BEGIN DATA LINES
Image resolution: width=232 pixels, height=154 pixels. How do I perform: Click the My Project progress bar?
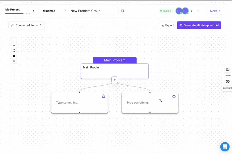14,14
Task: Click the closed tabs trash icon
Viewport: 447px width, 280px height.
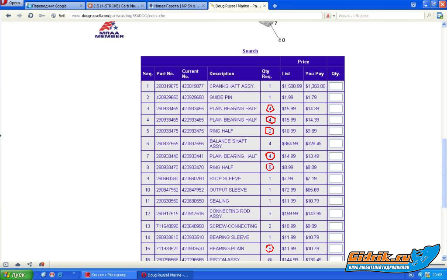Action: (413, 5)
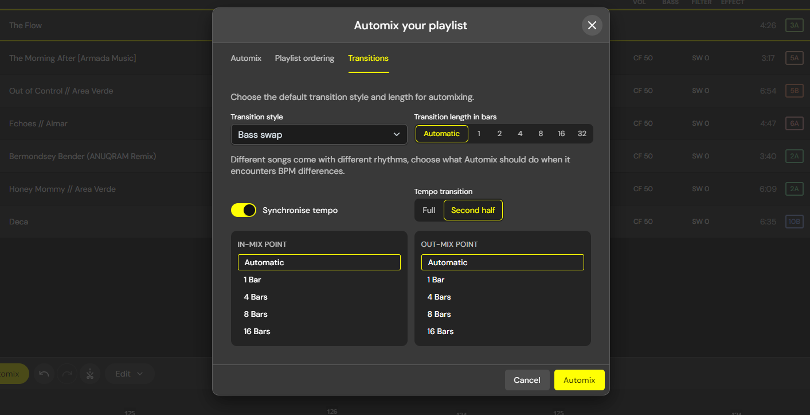Click the yellow Automix confirm button
This screenshot has width=810, height=415.
[579, 380]
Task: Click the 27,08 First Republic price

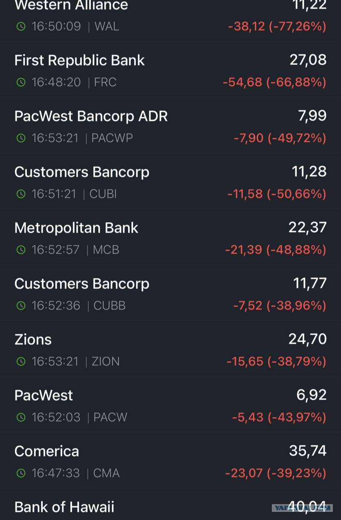Action: coord(308,60)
END DATA LINES
SET PROBLEM >> Copy out the lines of the material from the one containing "Task: Click the closed tabs trash icon" through the end of the material, both ends included, without the pictures.

EXPECTED OUTPUT >>
Task: Click the closed tabs trash icon
Viewport: 447px width, 280px height.
Action: (413, 5)
Click the yellow Automix confirm button
This screenshot has width=810, height=415.
[579, 380]
Task: Click the 27,08 First Republic price

Action: coord(308,60)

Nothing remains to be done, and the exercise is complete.